- Born: 1400
- Died: 1484 (aged 83–84)
- Occupation: Diplomat
- Parent: Guillaume Cousinot le Chancelier

= Guillaume Cousinot de Montreuil =

French diplomat, magistrate, and civil servant (1400–1484)

Guillaume Cousinot de Montreuil (1400–1484) was a French diplomat, magistrate and civil servant. He served as France's diplomatic representative in England between 1444 and 1449, during a period of truce between the two countries. Apart from his diplomat occupation, he was also a poet and historian.

== Biography ==
Guillaume Cousinot de Montreuil was nicknamed Guillaume Cousinot II or Le Jeune (The young), due to his being the son of Guillaume Cousinot le Chancelier. This family link was long debated by historians. Until the 19th century, they were primarily thought of as an uncle and a nephew until the archivist Jules Doinel, based on historical documents, proved they were indeed father and son.

Guillaume was a student at the University of Orléans where he graduated as a Licencié ès lois; his father funded his education with the property he owned in Beauce, which was taken from the Burgundian Faction.

=== Career ===
Between 1418 and 1436, he fought for the Armagnac Faction.

He received the duty of Grand Maistre Gouverneur and judge of the mines and outbuildings, and then Chancellor and Chamberlain of the Kings Charles VII and Louis XI. Finally, he was appointed as Conseiller et Maître des requêtes à l’Hôtel du Roi.

In 1438, he became the secretary of the king, and then Conseiller et Maître des requêtes à l’Hôtel du Roi. During that time, he was also named commissioner of the king and was charged with the administration and finance. In 1442, he became the first president of the Conseil delphinal, who would soon become the Parliament of the Dauphiné
due to his function as an advisor of the prince Louis, who would become Louis XI. Between 1444 and 1449, he was appointed as diplomat and sent in an embassy to England during a truce between the two countries. He was made knight during the siege of Rouen, and subsequently made Bailiff of the city from 1449 to 1461.

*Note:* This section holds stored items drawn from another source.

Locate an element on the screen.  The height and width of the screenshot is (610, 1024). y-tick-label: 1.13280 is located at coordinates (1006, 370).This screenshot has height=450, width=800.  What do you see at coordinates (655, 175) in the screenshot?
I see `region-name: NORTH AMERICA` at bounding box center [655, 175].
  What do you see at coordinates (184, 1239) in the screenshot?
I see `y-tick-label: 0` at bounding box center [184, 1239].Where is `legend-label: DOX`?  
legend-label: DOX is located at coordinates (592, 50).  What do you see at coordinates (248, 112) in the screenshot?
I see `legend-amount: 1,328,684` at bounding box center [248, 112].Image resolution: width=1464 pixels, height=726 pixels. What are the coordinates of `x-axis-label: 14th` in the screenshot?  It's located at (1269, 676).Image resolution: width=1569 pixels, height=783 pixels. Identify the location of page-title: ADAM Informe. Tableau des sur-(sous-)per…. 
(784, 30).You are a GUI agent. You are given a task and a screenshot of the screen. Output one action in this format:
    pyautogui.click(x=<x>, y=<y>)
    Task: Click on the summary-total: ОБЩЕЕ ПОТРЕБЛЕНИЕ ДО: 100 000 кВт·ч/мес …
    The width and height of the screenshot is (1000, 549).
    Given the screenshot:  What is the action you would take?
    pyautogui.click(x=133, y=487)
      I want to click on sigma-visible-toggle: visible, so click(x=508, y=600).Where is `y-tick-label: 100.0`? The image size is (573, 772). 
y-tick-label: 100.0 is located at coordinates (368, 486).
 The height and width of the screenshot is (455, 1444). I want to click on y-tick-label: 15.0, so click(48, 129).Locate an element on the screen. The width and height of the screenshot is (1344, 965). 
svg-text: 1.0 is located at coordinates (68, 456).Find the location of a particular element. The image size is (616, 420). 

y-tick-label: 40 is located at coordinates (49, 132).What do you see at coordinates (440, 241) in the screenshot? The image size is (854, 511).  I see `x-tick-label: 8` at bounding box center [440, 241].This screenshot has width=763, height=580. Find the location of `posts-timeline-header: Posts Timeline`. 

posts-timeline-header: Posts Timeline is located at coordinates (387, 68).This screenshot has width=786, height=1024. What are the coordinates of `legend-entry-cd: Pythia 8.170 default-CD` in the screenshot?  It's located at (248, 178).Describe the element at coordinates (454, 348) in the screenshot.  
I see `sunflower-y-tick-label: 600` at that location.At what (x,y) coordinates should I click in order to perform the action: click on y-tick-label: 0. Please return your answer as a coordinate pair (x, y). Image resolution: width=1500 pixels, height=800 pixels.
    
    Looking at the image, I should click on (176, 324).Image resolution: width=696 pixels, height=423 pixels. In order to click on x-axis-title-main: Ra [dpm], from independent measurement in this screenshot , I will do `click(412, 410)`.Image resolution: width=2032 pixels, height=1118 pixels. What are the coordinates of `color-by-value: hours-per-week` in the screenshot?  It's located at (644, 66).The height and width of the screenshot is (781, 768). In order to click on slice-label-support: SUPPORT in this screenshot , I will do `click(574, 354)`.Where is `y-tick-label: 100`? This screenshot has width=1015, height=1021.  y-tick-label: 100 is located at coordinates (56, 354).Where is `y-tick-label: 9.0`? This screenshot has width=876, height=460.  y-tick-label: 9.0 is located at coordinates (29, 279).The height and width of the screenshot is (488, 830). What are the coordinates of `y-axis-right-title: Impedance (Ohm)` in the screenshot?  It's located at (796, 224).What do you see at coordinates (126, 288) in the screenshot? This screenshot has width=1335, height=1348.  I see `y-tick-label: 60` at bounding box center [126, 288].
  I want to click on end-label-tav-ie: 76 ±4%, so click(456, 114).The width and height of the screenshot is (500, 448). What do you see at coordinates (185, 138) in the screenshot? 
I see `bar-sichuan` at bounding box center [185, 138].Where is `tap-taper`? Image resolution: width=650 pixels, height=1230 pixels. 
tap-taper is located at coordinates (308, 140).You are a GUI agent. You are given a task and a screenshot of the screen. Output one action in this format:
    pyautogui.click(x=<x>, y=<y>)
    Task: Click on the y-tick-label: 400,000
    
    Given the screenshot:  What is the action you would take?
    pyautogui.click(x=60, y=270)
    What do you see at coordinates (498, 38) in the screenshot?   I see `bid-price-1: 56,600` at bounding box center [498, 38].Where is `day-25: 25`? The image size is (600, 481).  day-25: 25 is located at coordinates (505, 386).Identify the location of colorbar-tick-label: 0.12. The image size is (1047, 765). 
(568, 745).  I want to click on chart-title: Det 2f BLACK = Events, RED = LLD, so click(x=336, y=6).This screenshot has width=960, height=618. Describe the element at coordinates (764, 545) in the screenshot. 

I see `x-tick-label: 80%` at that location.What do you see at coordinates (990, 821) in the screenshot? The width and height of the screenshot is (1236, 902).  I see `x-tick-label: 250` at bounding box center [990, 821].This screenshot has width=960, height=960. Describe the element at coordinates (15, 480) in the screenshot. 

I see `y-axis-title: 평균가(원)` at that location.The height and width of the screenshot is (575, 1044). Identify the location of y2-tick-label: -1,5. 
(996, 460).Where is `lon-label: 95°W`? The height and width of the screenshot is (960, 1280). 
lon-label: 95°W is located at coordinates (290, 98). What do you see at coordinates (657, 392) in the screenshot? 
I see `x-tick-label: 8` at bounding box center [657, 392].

In 1451, he was made ambassador to the Scottish Court, but became shipwrecked on English coasts, and was captured and kept captive for 3 years. He was ransomed by Charles VII by a ransom of 20,000 écus levied from a salt tax on Normandy.

He became lord of Montreuil from 1456 until his death. On his seal, a lady holds in one hand a heater shield, and in the other a helm.

In 1459, Cousinot de Montreuil represented the king at the Council of Mantua in Italy and became his ambassador in Rome.

In 1461, Charles VII died, and his son, Louis XI, succeeded him. Louis XI put Guillaume Cousinot de Montreuil in jail, before changing his mind and making him his chamberlain.

He is named concierge of the Conciergerie, and also made captain of Cabrières in Languedoc, following the Treaty of Bayonne. He obtained the titles of Lord of Lattes-lès-Montpellier, captain of Sauxes (Salses), near Perpignan and governor and bailiff of Montpellier.

In 1464 he is cited as one of the king's advisors and knights. He stayed loyal to his king during the War of the Public Weal in 1465, and for this, Louis XI rewarded him with an increase in his pension ranging from 600 to 3000 francs.

In 1467 he started writing a medieval historical chronicle, the Chronique de la Pucelle. The chronicle is introduced by parts of the chronicle written by his father, the "Geste des Nobles" and then tells the life of Joan of Arc . However, the historian Craig Taylor states that Cousinot is not the author of this chronicle, attributing to him a polemic treatise defending the Valois monarchy against its English counterpart, titled *Pour ce que Plusieurs (La Loy Salique)*, probably written in 1465 in the context of the meetings between Louis XI and Edward IV.

In 1469 he wrote a poetic text, in verse and in prose, Réponse à Robertet sur le départ de la belle Étiennette.

In 1470 he was made ambassador to Rome.

In 1483, after the death of Louis XI, Guillaume, despite being extremely old, he became advisor of the new king, Charles VIII of France. In 1484, he attended the Estates General in Tours and died the same year.